**Work task**. Whenever the word "size" appears in a line of the listing, copy that line.
※ ※ ※
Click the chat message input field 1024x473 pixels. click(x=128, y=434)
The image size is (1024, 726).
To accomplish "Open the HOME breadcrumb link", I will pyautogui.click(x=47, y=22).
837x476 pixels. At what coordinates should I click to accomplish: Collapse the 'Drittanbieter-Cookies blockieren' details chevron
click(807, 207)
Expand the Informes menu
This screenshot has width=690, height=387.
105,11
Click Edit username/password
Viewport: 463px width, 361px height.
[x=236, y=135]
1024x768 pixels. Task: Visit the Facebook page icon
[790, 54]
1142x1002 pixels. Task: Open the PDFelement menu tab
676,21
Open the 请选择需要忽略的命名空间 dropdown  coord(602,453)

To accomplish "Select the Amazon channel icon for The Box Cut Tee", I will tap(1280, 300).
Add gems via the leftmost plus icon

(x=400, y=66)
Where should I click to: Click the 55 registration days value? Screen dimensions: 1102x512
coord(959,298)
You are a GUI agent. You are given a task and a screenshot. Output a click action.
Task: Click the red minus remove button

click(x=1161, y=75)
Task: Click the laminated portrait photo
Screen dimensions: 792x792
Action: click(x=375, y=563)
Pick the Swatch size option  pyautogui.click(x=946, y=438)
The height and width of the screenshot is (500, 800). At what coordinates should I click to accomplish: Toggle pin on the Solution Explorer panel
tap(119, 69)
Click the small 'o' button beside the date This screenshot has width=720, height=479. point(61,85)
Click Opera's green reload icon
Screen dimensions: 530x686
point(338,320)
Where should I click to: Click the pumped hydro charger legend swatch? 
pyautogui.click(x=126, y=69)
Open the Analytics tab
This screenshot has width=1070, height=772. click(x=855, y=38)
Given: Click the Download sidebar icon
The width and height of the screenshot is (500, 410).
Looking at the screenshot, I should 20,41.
※ ※ ※
**Exercise answer**.
The image size is (1024, 726).
Pick the Swatch size option  pyautogui.click(x=946, y=438)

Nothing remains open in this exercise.